Chen, T. - Presenter, Ohio State University
Cheng, C., Dalian University of Technology
Bao, T., The Ohio State University
Yang, S. T., Ohio State University
Nowadays, biobutanol has become a promising biofuel for its advantages over ethanol such as higher energy density, lower volatility, lower hygroscopicity, and excellent compatibility with vehicle engines and existing fuel infrastructures. It is considered as an important chemical in industry and has a high chance to replace gasoline in the near future. In order to commercialize bio-butanol on a large scale, its production cost must be sufficiently reduced. Since raw materials and their pretreatment cost more than half of overall operating expenses, we should maximize the conversion of raw materials into the product of interest. However, nearly one-third of the carbon in the feedstock is lost as CO2 in the traditional acetone-butanol-ethanol (ABE) fermentation process, rendering a low mass yield. The high feedstock cost and low mass yield cause bio-butanol production uneconomical. C. carboxidivorans can naturally recapture evolved carbon dioxide using the most energy efficient carbon fixation pathway -- Wood–Ljungdahl pathway in a mixotrophic fermentation, where carbon dioxide and electrons generated from glycolysis are converted into additional acetyl-CoA, thus achieving a higher butanol yield.

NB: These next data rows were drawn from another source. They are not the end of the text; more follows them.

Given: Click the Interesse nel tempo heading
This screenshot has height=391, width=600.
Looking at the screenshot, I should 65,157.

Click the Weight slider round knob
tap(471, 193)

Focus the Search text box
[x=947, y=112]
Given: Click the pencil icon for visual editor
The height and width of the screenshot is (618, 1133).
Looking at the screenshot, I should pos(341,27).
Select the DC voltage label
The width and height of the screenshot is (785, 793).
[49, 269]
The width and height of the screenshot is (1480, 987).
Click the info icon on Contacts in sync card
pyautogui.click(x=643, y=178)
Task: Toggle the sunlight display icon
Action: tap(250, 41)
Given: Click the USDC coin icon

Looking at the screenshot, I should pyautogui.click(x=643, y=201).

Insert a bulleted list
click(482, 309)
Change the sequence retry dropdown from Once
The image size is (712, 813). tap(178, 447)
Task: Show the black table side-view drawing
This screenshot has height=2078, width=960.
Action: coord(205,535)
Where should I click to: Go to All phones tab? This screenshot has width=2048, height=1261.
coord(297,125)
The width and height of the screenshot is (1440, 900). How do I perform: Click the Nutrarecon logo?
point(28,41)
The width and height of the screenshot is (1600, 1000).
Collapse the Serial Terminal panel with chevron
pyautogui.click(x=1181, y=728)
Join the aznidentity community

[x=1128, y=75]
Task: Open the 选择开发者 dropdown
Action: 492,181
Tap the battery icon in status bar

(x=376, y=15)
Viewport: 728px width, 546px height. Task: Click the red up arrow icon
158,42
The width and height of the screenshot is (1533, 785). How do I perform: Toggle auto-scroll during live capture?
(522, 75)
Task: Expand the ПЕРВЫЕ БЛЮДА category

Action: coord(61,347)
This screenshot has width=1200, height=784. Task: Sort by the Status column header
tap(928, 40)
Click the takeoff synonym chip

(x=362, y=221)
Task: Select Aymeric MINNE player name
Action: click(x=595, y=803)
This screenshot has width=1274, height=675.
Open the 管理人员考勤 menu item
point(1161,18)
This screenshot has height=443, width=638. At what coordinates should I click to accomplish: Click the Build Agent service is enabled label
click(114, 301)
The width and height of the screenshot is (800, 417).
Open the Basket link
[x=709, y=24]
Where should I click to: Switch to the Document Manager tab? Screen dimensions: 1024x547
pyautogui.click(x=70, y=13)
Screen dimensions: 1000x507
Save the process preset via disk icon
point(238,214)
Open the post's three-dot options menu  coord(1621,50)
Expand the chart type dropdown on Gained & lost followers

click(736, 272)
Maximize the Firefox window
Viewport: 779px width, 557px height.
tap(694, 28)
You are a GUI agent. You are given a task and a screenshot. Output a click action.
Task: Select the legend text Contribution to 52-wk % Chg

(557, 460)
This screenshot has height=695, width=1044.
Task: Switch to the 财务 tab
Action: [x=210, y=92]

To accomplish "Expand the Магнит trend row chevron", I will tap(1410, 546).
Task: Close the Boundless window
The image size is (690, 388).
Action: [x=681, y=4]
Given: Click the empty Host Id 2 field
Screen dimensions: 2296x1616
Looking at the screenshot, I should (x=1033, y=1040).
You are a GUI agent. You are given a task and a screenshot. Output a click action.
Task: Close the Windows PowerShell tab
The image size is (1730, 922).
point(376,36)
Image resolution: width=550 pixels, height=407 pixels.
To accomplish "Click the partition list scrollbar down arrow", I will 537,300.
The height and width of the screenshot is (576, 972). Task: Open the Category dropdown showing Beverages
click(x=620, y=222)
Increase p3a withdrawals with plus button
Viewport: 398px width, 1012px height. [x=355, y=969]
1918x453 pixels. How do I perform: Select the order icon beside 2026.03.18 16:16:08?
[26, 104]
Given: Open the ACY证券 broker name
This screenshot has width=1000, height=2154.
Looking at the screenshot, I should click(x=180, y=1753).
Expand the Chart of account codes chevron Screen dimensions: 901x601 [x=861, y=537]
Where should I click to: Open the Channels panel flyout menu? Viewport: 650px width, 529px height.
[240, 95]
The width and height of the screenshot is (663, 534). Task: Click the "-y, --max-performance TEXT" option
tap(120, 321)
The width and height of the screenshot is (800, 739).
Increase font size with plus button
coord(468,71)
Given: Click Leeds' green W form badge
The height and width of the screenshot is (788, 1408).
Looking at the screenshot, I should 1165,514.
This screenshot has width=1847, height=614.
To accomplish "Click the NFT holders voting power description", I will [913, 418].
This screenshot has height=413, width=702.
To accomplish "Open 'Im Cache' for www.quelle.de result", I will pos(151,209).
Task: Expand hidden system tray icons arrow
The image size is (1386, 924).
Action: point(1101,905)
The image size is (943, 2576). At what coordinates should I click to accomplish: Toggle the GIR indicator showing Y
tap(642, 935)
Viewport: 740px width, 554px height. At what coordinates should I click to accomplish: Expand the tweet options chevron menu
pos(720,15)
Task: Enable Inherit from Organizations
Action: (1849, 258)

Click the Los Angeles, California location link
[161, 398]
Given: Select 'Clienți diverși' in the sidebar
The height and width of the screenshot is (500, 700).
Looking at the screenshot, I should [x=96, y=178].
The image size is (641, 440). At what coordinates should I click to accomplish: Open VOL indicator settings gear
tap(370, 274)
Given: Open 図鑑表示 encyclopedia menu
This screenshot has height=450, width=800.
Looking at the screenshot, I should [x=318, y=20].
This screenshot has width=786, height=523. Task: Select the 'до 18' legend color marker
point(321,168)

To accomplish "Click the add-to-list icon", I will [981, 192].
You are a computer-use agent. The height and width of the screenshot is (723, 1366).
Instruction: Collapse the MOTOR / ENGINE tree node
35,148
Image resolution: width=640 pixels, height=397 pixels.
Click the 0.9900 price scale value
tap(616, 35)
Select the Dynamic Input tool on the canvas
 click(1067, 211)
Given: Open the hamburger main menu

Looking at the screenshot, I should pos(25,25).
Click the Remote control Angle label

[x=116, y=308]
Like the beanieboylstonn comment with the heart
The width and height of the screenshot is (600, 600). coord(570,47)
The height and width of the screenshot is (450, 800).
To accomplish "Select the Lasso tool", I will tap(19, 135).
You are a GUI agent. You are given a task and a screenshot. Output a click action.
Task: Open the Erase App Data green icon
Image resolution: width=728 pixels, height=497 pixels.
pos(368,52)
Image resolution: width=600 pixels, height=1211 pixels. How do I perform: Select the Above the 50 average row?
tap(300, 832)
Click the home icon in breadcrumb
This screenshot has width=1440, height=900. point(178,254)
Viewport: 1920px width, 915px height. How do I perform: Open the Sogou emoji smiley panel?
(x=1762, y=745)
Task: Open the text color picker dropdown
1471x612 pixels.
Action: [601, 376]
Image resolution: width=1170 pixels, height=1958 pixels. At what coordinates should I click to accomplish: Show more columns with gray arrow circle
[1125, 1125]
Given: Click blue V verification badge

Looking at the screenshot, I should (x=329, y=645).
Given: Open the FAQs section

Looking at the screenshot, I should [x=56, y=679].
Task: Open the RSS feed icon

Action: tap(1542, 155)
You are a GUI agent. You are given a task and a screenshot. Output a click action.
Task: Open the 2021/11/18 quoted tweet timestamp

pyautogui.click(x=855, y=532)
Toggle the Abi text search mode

In this study, metabolic engineering was successfully used to enhance bio-butanol production by C. carboxidivorans. Heterologoues thiolase (thl), hydroxybutyryl-CoA dehydrogenase (hbd), and alcohol/aldehyde dehydrogenase (adhE2) from other Clostridium species were introduced into C. carboxidivorans to increase C4/C2 ratio and butanol production in both autotrophic and mixotrophic fermentations. The effects of these mutations on flux distributions and redox balance were analyzed in a genome-scale metabolic model, and the results can be used for further metabolic engineering. This study demonstrated that C. carboxidivorans is a promising host for bio-butanol production from low-cost feedstocks and its use can reduce CO2 emission.